Вторым ведомым в звене поршневых стал Храмов. Сверх моего ожидания, дело пошло довольно быстро. Сказывался, видимо, накопленный в полетах с Середой опыт. Начали мы, понятно, с чего полегче: переворот, полупетли, петли. Отработав одну фигуру, набрав на ней нужные навыки, переходили к следующей. Трудности нарастали запланированно, по плану же и преодолевались. Когда заранее знаешь, что тебя ждет, к чему надо готовиться, — меньше скованности, вредной для дела внутренней напряженности.

Тренировались мы на специально выделенном для этого подмосковном аэродроме. Никто нам не мешал. Работали помногу: делали по четыре-пять вылетов в день. А ведь оставалась еще и работа в управлении, никто нас от нее не освобождал. С аэродрома ехали в Москву, нередко приходилось засиживаться допоздна, когда в коридорах никого не оставалось. Но на усталость никто не жаловался. Когда дело ладится, на душе легко. Да и хотелось побыстрее проверить на практике то, во что все мы так ревностно верили.

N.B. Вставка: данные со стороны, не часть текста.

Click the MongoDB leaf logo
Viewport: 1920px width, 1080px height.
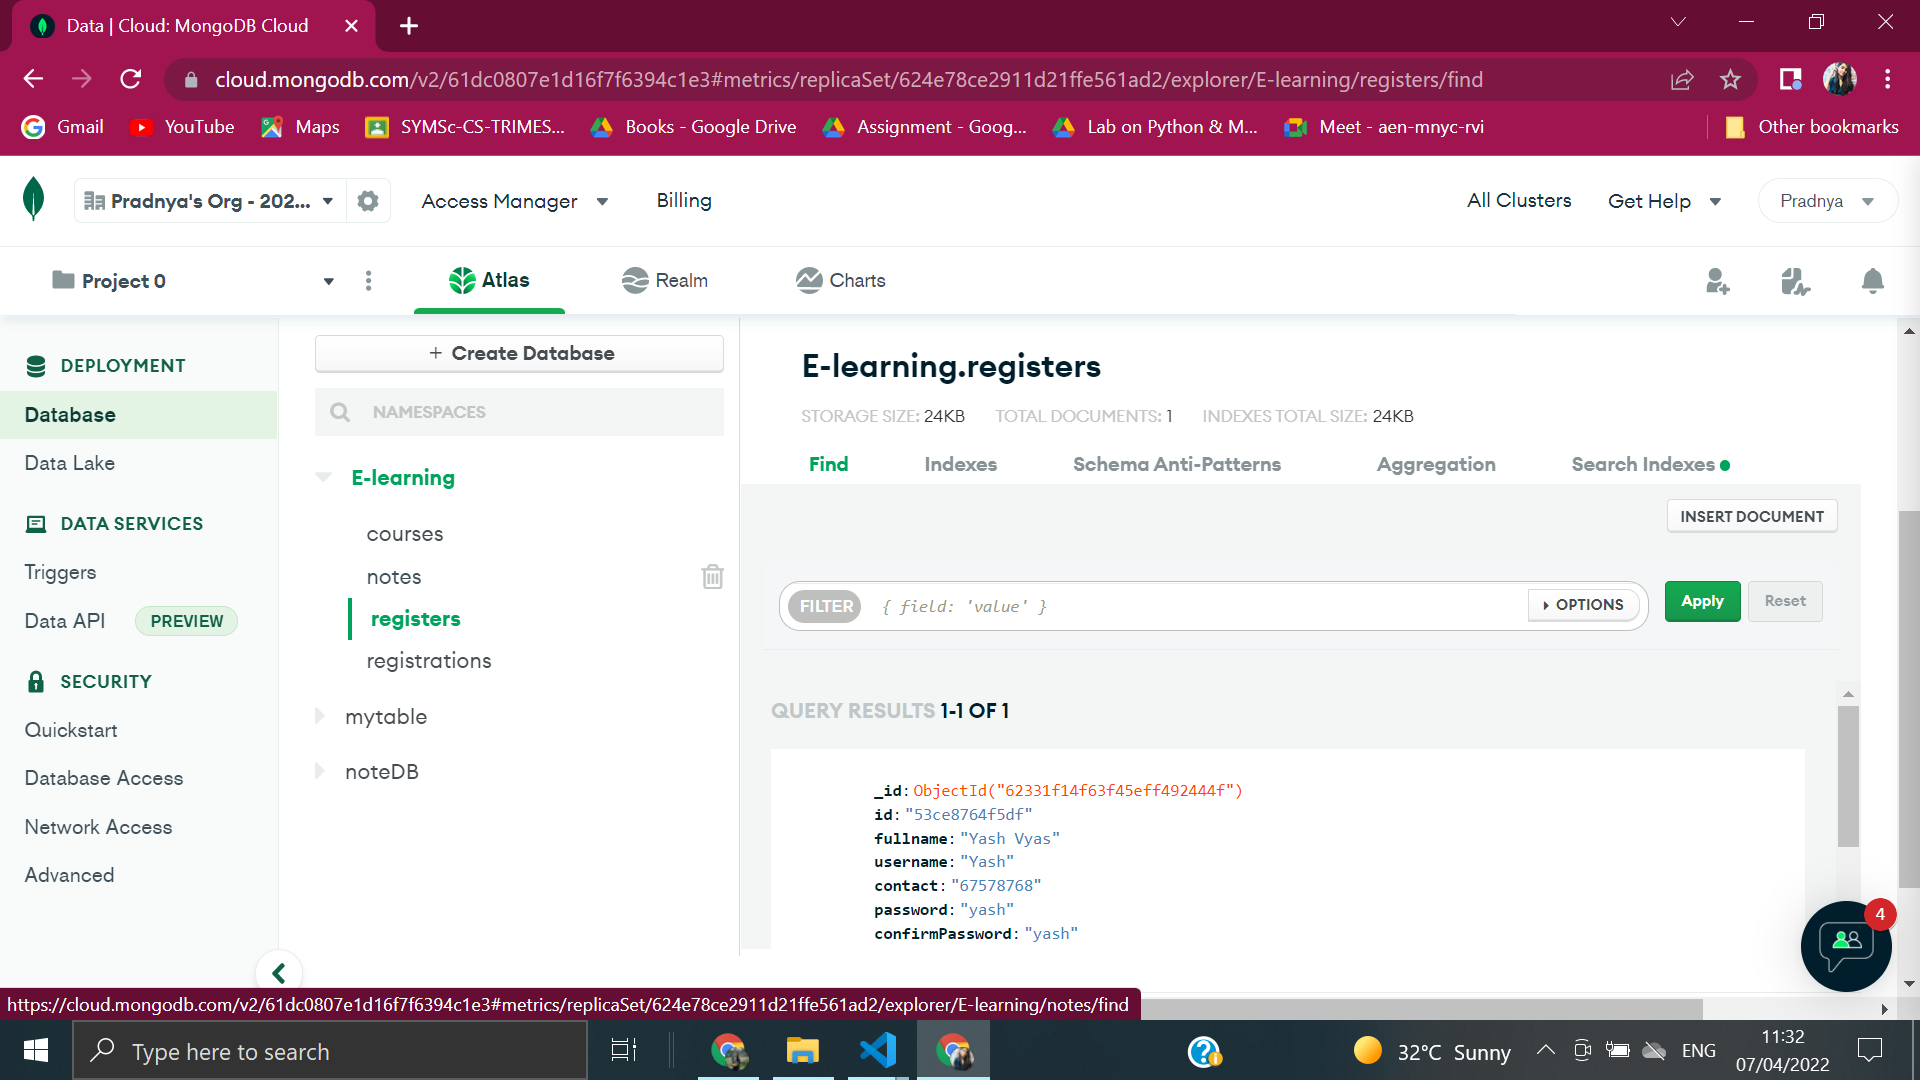click(33, 198)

И все же мы не спешили. Понимали всю меру ответственности, добровольно взятую на себя. Для нас важно было не то, чтобы стать первыми, осуществить то, чего никто до нас не делал; главной задачей оставалось продемонстрировать возможности реактивной техники, убрать заслоны с ее дороги. Этого мы добивались всеми своими силами и не хотели, чтобы нам кто-нибудь помешал. Кто-нибудь или что-нибудь. Любой неверный шаг мог свести на нет все наши усилия. По крайней мере, мы так думали.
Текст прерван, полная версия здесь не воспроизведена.